В занавешенную затененную заднюю часть лавки почти не проникал свет, воздуха было еще меньше. Там и сидела эта чета, бесконечно попивая чай за скверным круглым столиком с инкрустациями из желтой меди, которые выпускали из бирмингемских мастерских во времена Индийского мятежа. А теперь он нелепо стоял в Брюсселе, вместо того, чтобы находиться в Челтенхеме. Мужчина, на его взгляд, совершенно окостенел; женщина перешла в жидкое состояние. Лицо ее напоминало баллон, наполненный стоячей мыльной водой, который, вероятно, стоял…

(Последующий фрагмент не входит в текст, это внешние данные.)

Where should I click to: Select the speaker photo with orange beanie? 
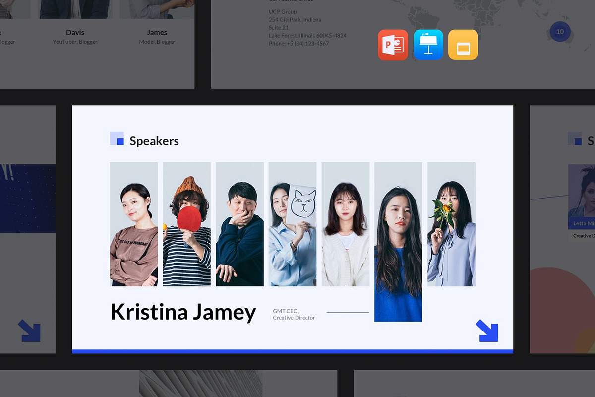186,224
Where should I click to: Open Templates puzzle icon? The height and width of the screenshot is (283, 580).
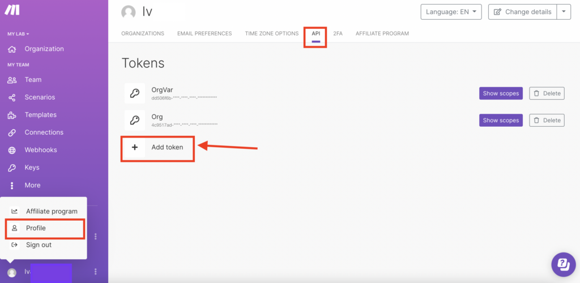[12, 115]
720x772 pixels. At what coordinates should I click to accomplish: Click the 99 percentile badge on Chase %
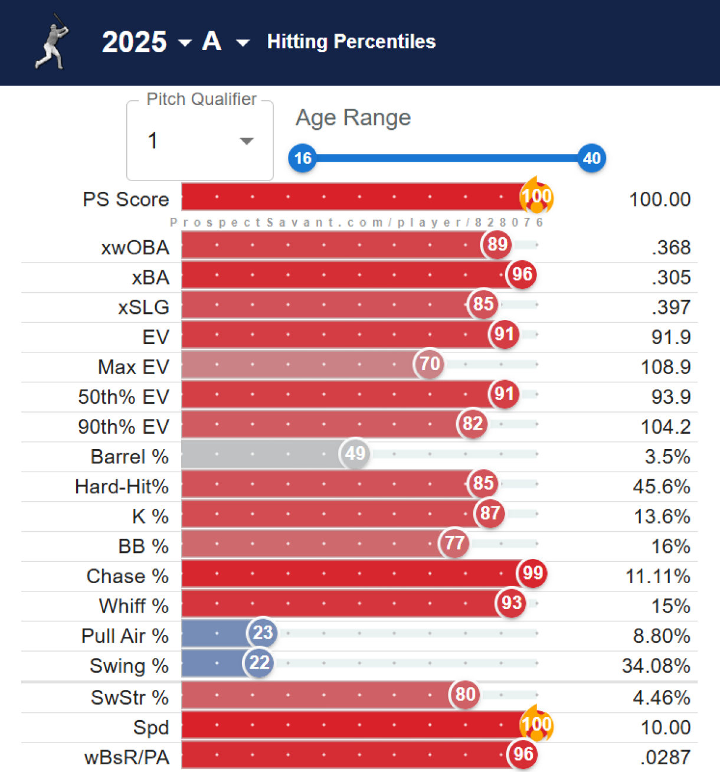pyautogui.click(x=531, y=573)
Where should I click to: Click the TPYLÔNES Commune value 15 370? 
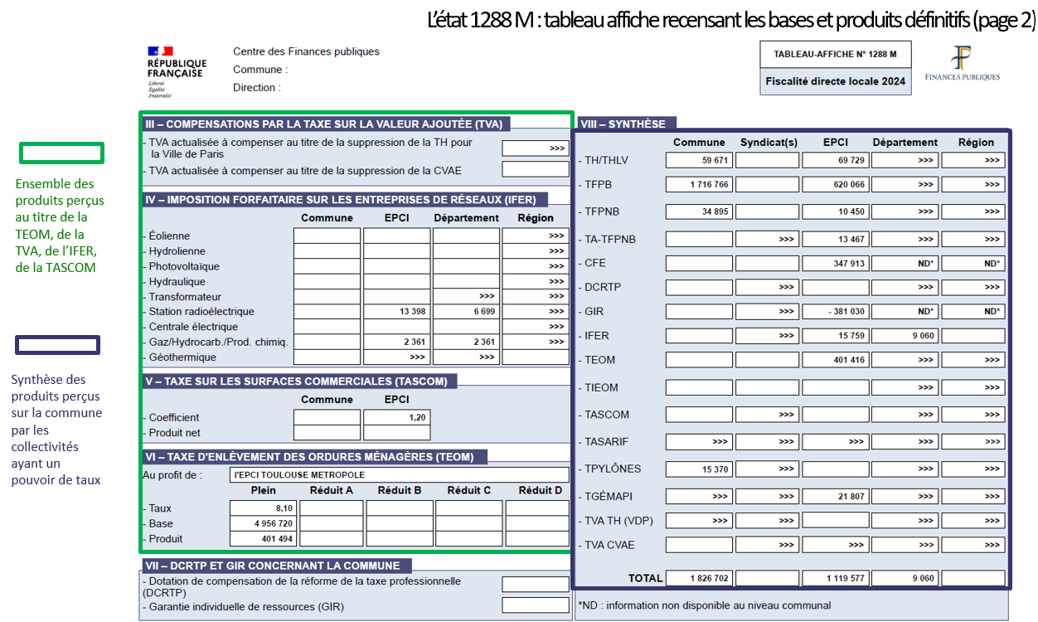699,469
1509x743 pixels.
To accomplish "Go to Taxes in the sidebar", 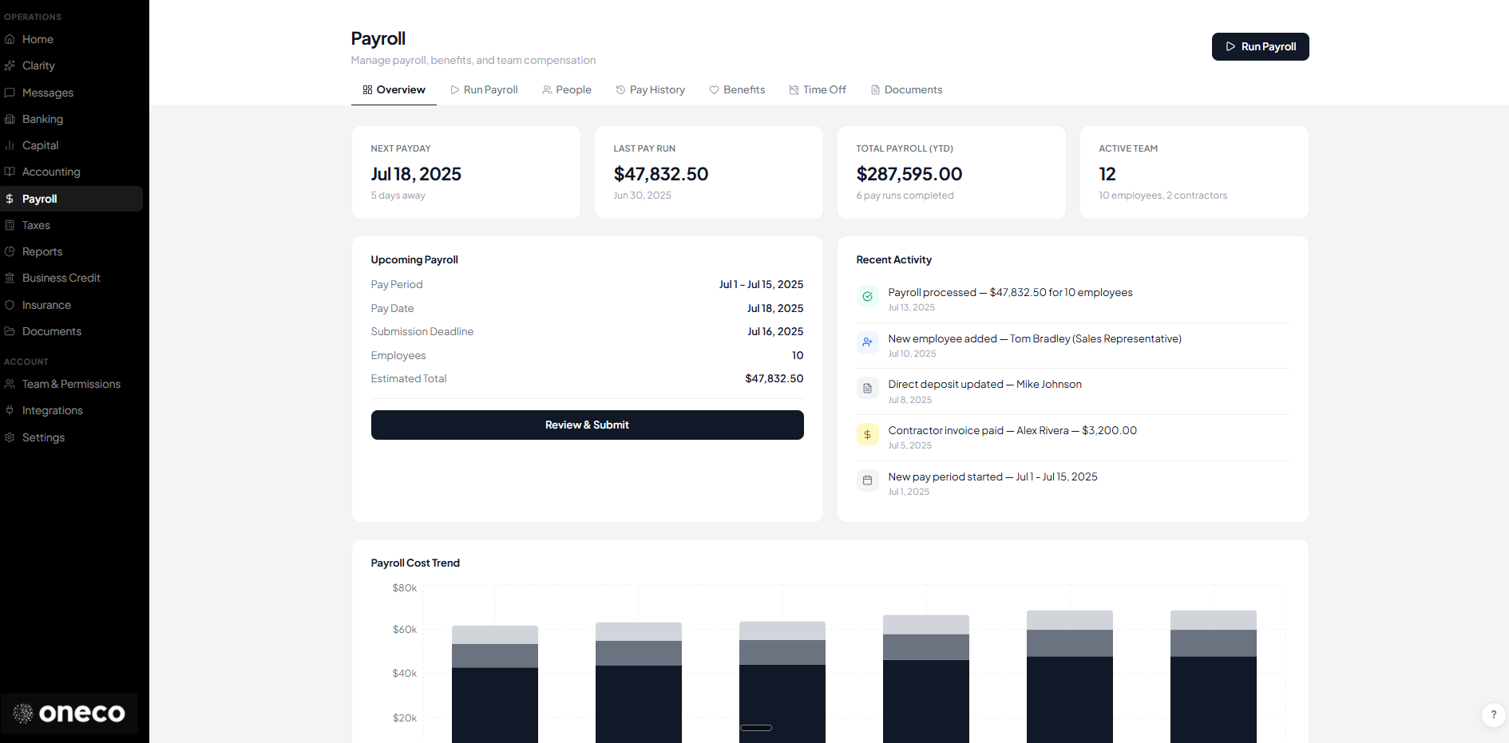I will 36,225.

Он посочувствовал Шарлю. Здесь пахло ладаном, грязью и политурой для меди. Если эти люди зарабатывали на жизнь, то только с помощью мелких преступлений и еще более ничтожных пороков.

Женщина уставилась на него с какой-то оцепенелой складкой у рта, все еще мокрого от чая. Глаза у мужчины были острыми, брови походили на решетки в окне работного дома. Ван дер Валк вошел с развязным видом и понизил голос до гнусного шепота.

– Книги есть?

– Конечно.

– Хорошие книги, знаете, – с перцем.

Маленькие глазки испытующе оглядели его.

– Вы – фараон.

Ван дер Валк радостно улыбнулся:

– Угадали с первого взгляда.

– Что вам надо?

– Мне надо узнать все об одной картине. Кто ее купил, и как она выглядела.

– Странный вы фараон. И вы не брюсселец. Француз, да?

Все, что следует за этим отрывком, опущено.